On a first come first served basis
One off Registration Fee of £10
Places cost £139 for the day 
Please visit the MLR Shop or call us on 08451 25 26 23
Please see MLR's Cancellation Policy here



*CIRCUIT INFO*:

Address: Pembrey Race Circuit, Pembrey, Burry Port, Dyfed SA16 0HZ
Tel: 01554 891042
Restaurant: The restaurant will be open throughout the day for breakfast, dinner and snacks
Camping: Drivers are welcome to camp at the venue on the night before



*SPECTATING*:

Spectators are welcome to attend the first round at Pembrey and there's no charge to enter
No animals allowed in cars or on leads


----------



## davewilkins (Jun 30, 2001)

Round 1 in 2015.......

https://www.youtube.com/watch?v=dT4veZgpsoc


----------



## monkeynuts1 (Jan 17, 2014)

New Logo to be released soon ............................so watch this space


----------



## monkeynuts1 (Jan 17, 2014)

A couple of shots from last years event


----------



## monkeynuts1 (Jan 17, 2014)

New Artwork


----------



## monkeynuts1 (Jan 17, 2014)

Less than a Month to go till the first round of the 2016 series:wavey: if you wish to enter this please ring Chell on 08451252623 to book your place


----------



## monkeynuts1 (Jan 17, 2014)

Bump not much time left to get your name down Guys :wavey:


----------



## itsmatthew (Sep 30, 2015)

Am I correct in thinking that I can turn up in a standard GTR + motorcycle helmet then compete?


----------



## Tin (Aug 15, 2010)

itsmatthew said:


> Am I correct in thinking that I can turn up in a standard GTR + motorcycle helmet then compete?
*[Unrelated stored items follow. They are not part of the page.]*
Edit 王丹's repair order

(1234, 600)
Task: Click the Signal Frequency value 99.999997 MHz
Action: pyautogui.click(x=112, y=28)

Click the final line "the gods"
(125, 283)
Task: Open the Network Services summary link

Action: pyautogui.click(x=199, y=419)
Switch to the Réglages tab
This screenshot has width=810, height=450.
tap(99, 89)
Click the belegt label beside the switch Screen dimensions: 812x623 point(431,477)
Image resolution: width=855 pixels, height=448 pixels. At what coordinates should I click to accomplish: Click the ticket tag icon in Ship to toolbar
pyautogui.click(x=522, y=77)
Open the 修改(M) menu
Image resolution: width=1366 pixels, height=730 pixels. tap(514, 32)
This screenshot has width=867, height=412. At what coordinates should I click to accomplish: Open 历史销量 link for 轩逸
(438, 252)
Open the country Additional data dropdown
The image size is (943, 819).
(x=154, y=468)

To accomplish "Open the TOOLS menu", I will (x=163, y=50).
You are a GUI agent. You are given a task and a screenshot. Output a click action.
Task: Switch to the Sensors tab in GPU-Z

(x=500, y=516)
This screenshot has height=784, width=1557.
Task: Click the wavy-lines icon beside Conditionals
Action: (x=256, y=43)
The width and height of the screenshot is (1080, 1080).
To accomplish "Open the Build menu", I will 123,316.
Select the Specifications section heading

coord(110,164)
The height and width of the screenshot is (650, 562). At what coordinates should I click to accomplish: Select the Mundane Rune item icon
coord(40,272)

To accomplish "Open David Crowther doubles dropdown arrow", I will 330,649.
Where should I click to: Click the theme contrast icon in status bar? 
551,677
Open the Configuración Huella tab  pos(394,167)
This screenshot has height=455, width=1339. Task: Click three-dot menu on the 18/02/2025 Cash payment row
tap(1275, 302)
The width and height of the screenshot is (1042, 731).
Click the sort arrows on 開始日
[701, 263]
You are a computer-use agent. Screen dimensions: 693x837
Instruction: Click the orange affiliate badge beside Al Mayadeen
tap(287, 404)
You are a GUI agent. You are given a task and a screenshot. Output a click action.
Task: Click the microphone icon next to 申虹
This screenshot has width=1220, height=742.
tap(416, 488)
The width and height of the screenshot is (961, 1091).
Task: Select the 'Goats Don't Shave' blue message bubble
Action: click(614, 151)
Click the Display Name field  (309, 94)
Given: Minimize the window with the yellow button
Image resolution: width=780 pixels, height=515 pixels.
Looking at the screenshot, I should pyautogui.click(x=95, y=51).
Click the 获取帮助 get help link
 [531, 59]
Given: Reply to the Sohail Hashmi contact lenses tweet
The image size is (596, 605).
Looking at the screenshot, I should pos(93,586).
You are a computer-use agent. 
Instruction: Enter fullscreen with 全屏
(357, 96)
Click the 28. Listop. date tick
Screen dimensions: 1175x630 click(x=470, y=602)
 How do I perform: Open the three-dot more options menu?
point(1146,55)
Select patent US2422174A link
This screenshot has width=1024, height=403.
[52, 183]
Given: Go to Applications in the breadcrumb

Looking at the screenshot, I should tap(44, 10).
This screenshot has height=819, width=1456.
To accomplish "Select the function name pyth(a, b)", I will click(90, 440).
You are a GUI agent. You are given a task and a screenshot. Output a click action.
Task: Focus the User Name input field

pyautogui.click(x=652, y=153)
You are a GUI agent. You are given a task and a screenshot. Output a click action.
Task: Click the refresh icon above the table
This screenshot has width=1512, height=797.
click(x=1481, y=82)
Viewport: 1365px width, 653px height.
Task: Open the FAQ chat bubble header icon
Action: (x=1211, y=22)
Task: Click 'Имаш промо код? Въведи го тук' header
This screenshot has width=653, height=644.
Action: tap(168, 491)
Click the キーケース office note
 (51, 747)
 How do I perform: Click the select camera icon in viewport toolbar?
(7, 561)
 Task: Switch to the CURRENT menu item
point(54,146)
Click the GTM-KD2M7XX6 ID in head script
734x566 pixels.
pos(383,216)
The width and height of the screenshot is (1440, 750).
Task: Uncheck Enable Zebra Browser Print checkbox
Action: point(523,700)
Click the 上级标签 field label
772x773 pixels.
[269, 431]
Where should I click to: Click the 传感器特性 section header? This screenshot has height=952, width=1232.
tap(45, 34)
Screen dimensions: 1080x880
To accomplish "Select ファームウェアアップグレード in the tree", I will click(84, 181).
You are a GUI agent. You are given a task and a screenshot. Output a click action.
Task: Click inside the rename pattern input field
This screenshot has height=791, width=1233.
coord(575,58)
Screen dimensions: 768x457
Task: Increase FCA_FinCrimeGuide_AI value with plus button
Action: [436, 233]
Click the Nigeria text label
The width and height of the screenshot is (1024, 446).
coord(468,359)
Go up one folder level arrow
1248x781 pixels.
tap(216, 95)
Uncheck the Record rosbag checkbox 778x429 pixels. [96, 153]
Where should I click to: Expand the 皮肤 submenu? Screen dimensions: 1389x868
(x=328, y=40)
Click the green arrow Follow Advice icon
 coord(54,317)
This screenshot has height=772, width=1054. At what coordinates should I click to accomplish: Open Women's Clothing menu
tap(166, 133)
You won't be able to just turn up and compete, you'll need to register and pay the fee in advance so a car number/space can be allocated. 
Standard car with a fire extinguisher (as per rules) will be fine.


Have any GTRs signed up for round 1?


----------



## purleskyline (Feb 11, 2008)

I'm booked on with the R33


----------



## Tin (Aug 15, 2010)

Just got back home:squintdan, 4hrs each way! overall a good day, some lovely b roads  weather was horrible!:runaway: sliding all over the place, and the mud ontrack :nervous:

Congrats to the winners, mpss's were the tyre of the day!


----------



## git-r (Nov 15, 2005)

We want results, pics and vids!!


----------



## git-r (Nov 15, 2005)

Here are the results 

Mitsubishi Lancer Register

Well done to everyone!

Was Paul the only 'Skyline'?


----------



## purleskyline (Feb 11, 2008)

Yes Sam,

I was the only skyline.

What a day,raining until just after lunch,which suited me as I was on uniroyal rain sport 3 road tyres,what a tyre,they were excellent in the heavy rain,on my vbox I'm cornering at 1.0g,can't believe it,it was more or less like driving on a dry track:chuckle:.

In the practice runs I was ahead by around 5 seconds,then the timed runs I was still ahead by a few seconds,but after lunch when the rain stopped,I sort of got worse as the tyres weren't so effective,had a slight 2 wheel on grass moment a big slide on another lap,that I don't know how I held onto and generally the drying track wasn't suiting those tyres.i had managed a 54.93 then got worse.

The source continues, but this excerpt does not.